Мэтт повесил трубку и сказал:
– Док обещал проверить свои записи. Он, правда, поворчал насчет конфиденциальности и врачебной этики, но, если он найдет то, что мы ищем, – обязательно перезвонит.
– И давно вы слышите эту музыку? – не отставал Бишоп от Кэсси.
Она пожала плечами:
– Время от времени со вчерашнего утра.
– С тех пор, как вы проснулись после последнего контакта с убийцей? – уточнил Бишоп. – И он вас застал в своем сознании?
Кэсси кивнула, не понимая, куда он клонит.
– Да. С тех самых пор.
Голова у нее болела. На голову было надето что-то, закрывавшее лицо, какая-то темная ткань. На мгновение ее охватил страх задохнуться, вытеснивший все остальные мысли, но потом она сообразила, что руки у нее связаны за спиной. Она сидела на чем-то холодном и твердом, а за спиной у нее... Она несколько раз сжала и разжала пальцы, пытаясь угадать на ощупь, и поняла, что это выступающая труба – холодная и намертво вмурованная в стену. Ее запястья обхватывали трубу с двух сторон и были связаны, как ей показалось, поясным ремнем. Его невозможно было ослабить, хотя она пыталась.
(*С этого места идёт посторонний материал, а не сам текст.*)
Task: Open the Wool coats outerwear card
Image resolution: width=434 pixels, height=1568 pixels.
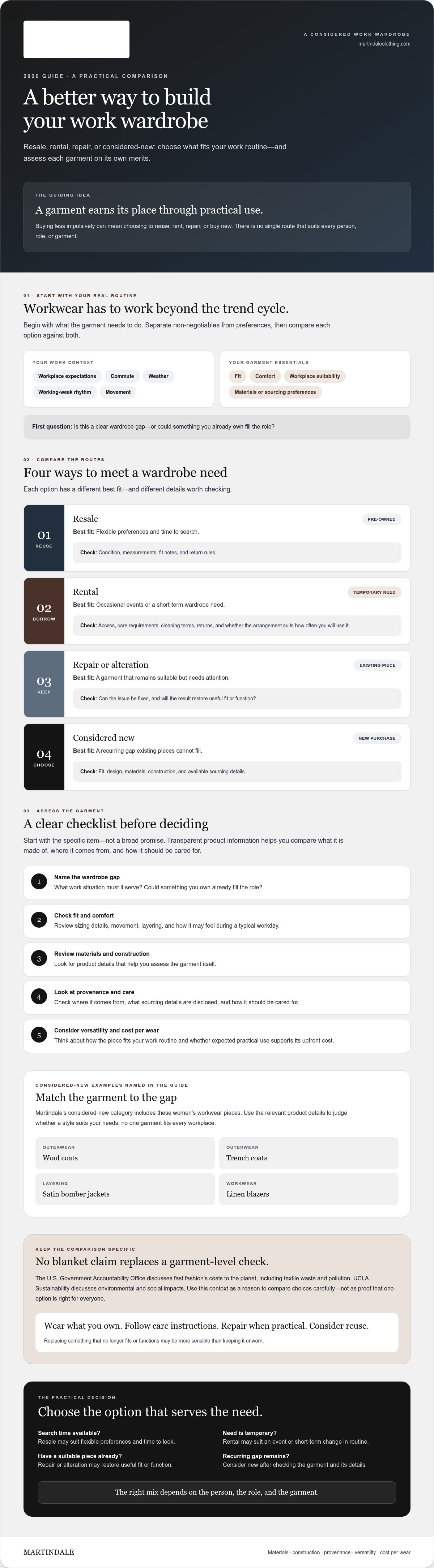Action: (x=125, y=1153)
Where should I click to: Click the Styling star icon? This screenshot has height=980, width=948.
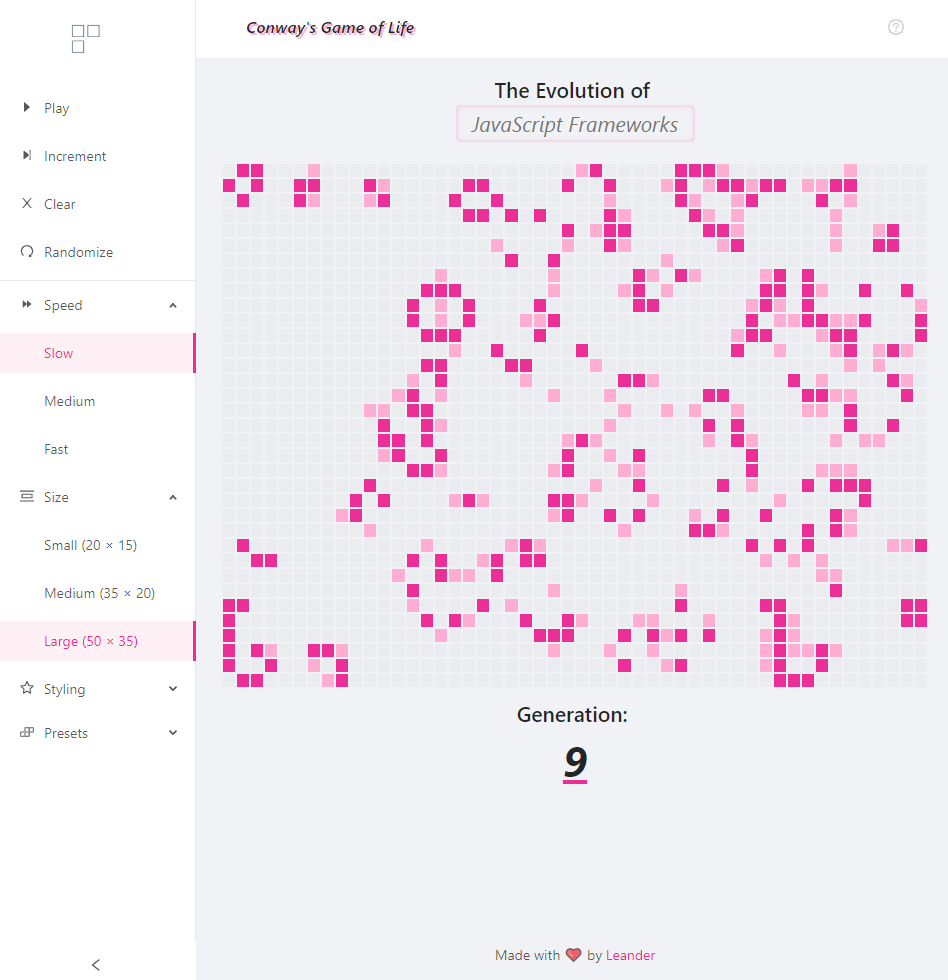(x=27, y=688)
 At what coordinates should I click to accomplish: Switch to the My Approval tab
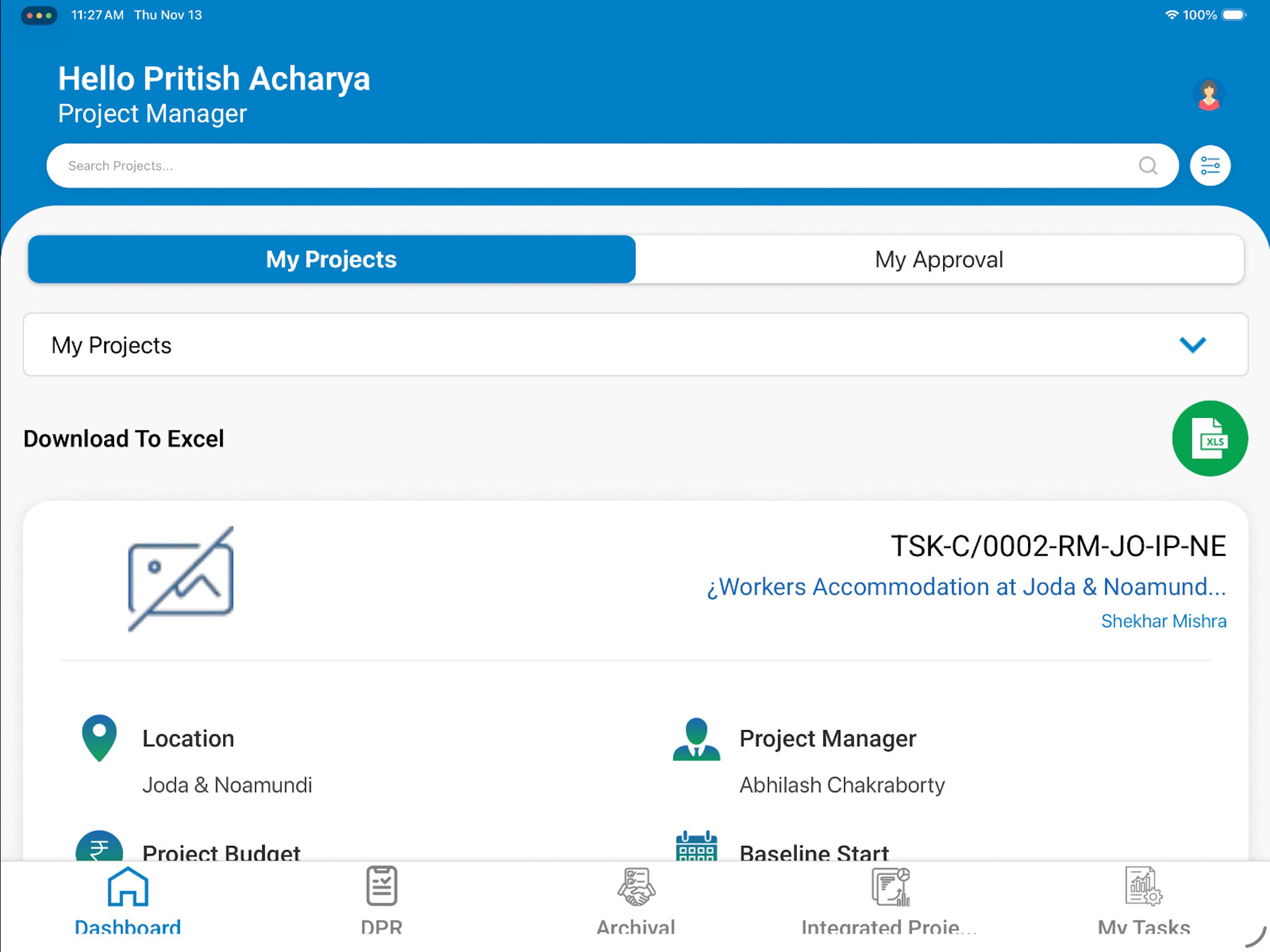pyautogui.click(x=939, y=259)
И тут...
Сначала она услыхала музыку. Приглушенный мешком, надетым ей на голову, тренькающий звук все-таки достиг ее ушей, и она догадалась, что это музыкальная шкатулка. Да, это была музыкальная шкатулка, и она играла мелодию... из «Лебединого озера». А на фоне музыки слышался другой звук, приглушенный гул, который был ей знаком, только она никак не могла вспомнить, что это такое.
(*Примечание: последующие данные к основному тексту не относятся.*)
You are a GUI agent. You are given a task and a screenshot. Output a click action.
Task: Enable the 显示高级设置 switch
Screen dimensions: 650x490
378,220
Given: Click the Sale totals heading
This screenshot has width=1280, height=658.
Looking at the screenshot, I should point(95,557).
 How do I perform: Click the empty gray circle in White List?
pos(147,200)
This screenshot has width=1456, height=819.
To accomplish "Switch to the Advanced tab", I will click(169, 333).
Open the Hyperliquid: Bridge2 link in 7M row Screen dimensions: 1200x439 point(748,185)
Едва она успела об этом подумать, как раздался новый звук: тихое шарканье подошв по неровному полу. Она с ужасом поняла, что она здесь не одна. Он был совсем рядом.
Инстинктивно, в приступе животной паники она рванула ремень, которым были связаны ее руки, но освободиться не сумела, только причинила себе боль. И привлекла его внимание.
– Ну что, оклемалась?
– Прошу вас, – услыхала она свой собственный дрожащий голос, – пожалуйста, отпустите меня. Не надо...
Мешок был сорван с ее головы, она заморгала, ослепленная внезапным потоком света. Поначалу она увидела только голые лампочки, свисающие с потолка, а на другом конце комнаты – какие-то громоздкие агрегаты с маленьким смотровым окошком, через которое был виден огонь.
Огонь?
– Рад, что ты очухалась.
Его голос показался ей жизнерадостным до нелепости. Она подняла голову, разглядела его лицо и не ощутила ничего, кроме недоумения.
– Ты?!
– Обожаю этот первый момент удивления, – сказал он, потом наклонился и изо всех сил ударил ее по лицу грубой, похожей на лопату ладонью. – И первый момент страха.
– А эта музыка не может исходить от него? – спросил Бишоп.
– Он пока что не обладает телепатическими способностями, – возразила Кэсси, – как же он может посылать мне сигналы?
– Возможно, он ничего и не посылает. Может, он просто прокручивает в голове эту музыку – как другие люди читают стихи наизусть, или считают овец, или повторяют таблицу умножения, – чтобы изгнать нежелательные мысли. Может быть, все это время вы с ним контактировали, а он таким образом не впускал.